What was particularly heartening was the fact that he rose to his responsibilities admirably in the absence of his new ball partner Shardal Thakur who bowled just ten balls before injury ruled him out from bowling any further in the Test. It must also be said that he received no help from the surface which was a typical sub continental pitch. His accuracy and his ability to swing the ball appreciably is well brought out by the fact that of his ten dismissals, five were bowled, two leg before and three caught by the wicketkeeper.

Yadav is a well built lad and has always impressed with his speed and hostility. He has strong shoulders and his judicious use of the bouncer and the yorker has been praiseworthy. Like all good bowlers he is able to make the initial breakthrough and then polish off the tail. The one thing held against him is his economy rate but to make up for that he has an excellent strike rate.
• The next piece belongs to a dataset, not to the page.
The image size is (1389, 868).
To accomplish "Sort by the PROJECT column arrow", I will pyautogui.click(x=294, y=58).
Yadav’s is an interesting case. He made his Test debut against West Indies in 2011 and in only his second Test took seven wickets signaling his arrival on the scene as the newest Indian fast bowling hope. He bowled at upwards of 140 kmph and was seen as an ideal partner for Ishant Sharma by then established as India’s pace spearhead. He was marked for bigger things on the faster and bouncier tracks in Australia that winter and he lived up to expectations.
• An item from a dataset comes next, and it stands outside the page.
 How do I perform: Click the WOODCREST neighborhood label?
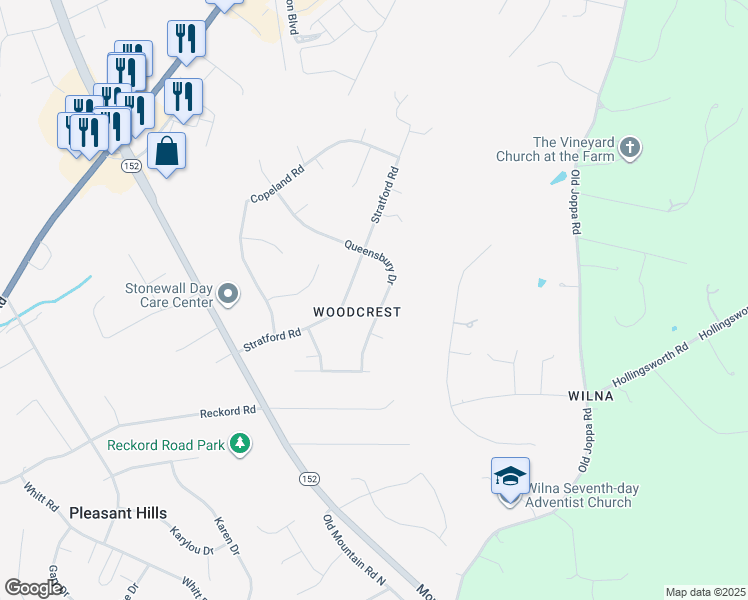click(x=357, y=312)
A match haul of seven wickets at Melbourne followed by his maiden five wicket innings haul at Perth saw him finish with 14 wickets in the four Tests, second only to Zaheer Khan. But injuries saw him out of the side for two years and by the time he came back he had to compete with the newer breed of fast bowlers.

But whenever given the opportunity he has grabbed it with both hands as he did at Hyderabad. Yadav loves a challenge and it is a tribute to his skill that at 30 he is still very much around fighting for a place alongside younger pace bowling colleagues Bhuvneshwar, Shammi and Bumrah.

Yadav’s success could not have come at a better time with an important tour of Australia coming up. Pace bowlers have a major role to play ''Down Under’’ as it has been proved time and again and with five pacemen around fighting for possibly three places in the playing eleven it is going ot be a pleasant headache for Kohli and the team management.